[Source records]
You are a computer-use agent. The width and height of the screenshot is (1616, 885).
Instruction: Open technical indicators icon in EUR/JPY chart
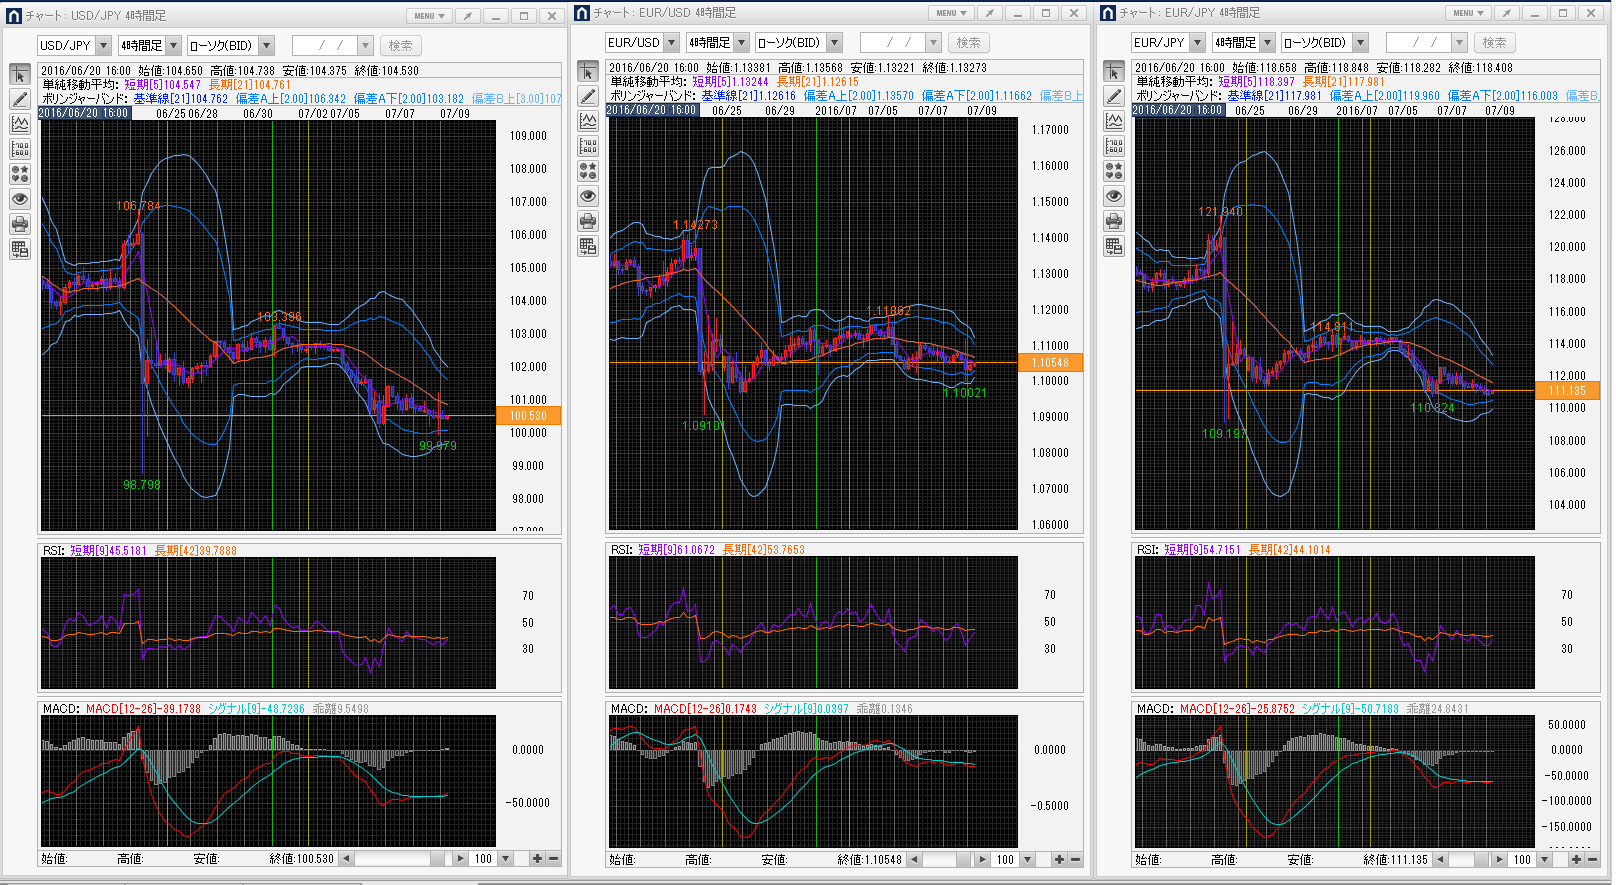coord(1114,121)
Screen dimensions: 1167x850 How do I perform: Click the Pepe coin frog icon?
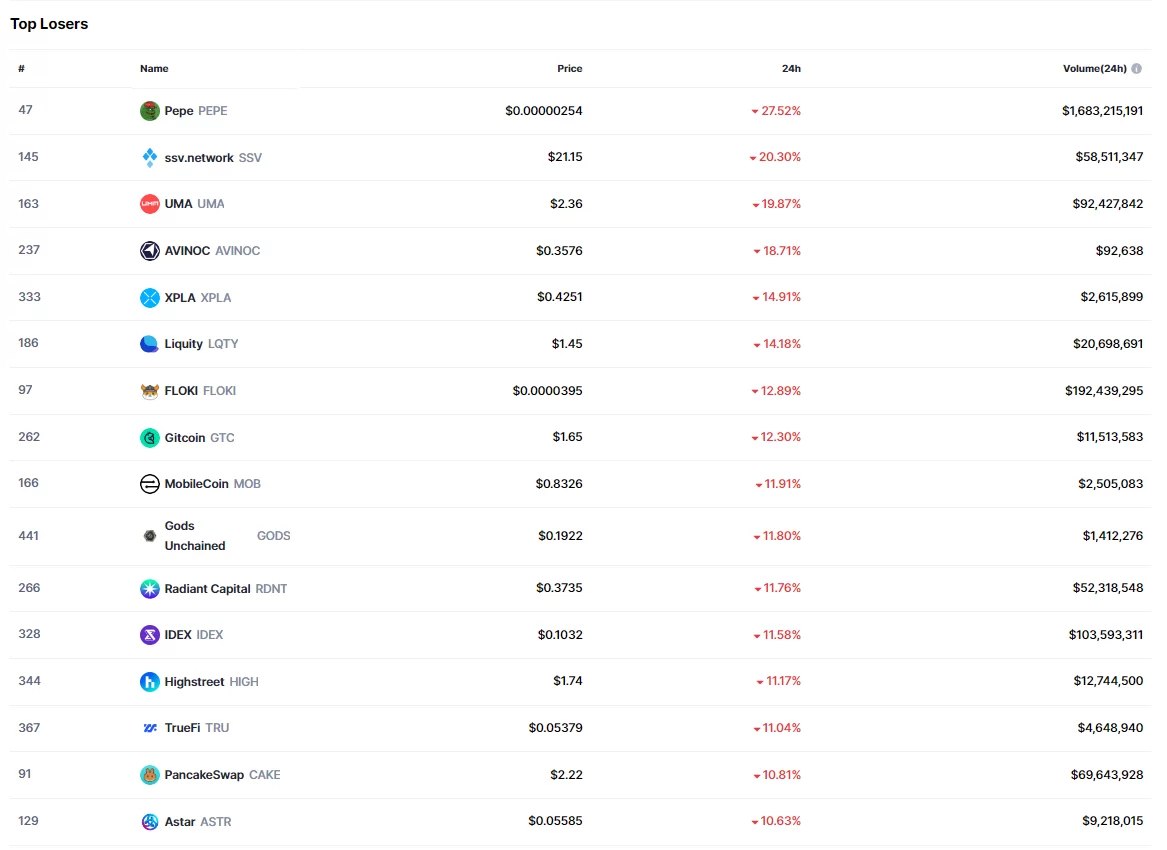(150, 111)
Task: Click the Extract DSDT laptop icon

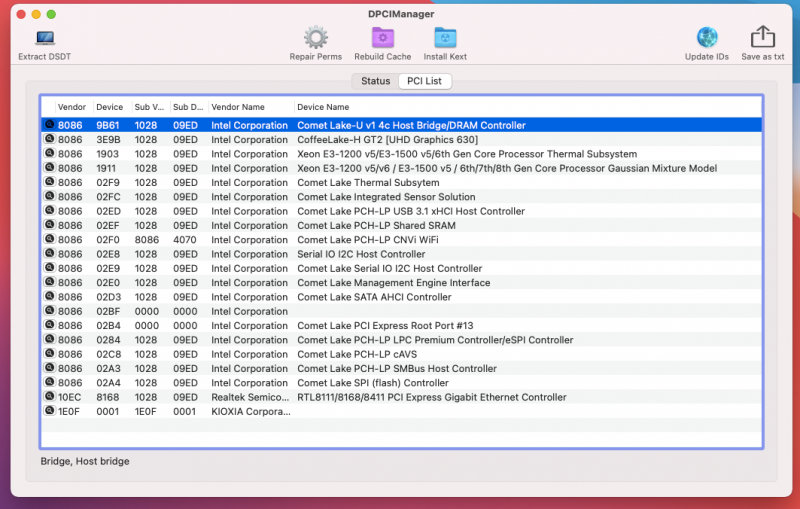Action: [x=44, y=38]
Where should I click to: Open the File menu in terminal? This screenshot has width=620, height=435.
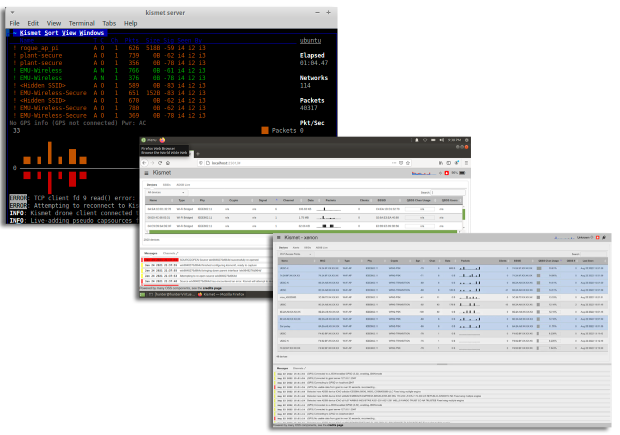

Task to complete
Starting with the line that contains "Screen dimensions: 1167x850", give the lines again exactly as they appear through the last line of the data, pictures excluded.

Exercise answer
Screen dimensions: 1167x850 How do I perform: Click the Pepe coin frog icon?
(150, 111)
Task: Click the Extract DSDT laptop icon

Action: [x=44, y=38]
Where should I click to: Open the File menu in terminal? This screenshot has width=620, height=435.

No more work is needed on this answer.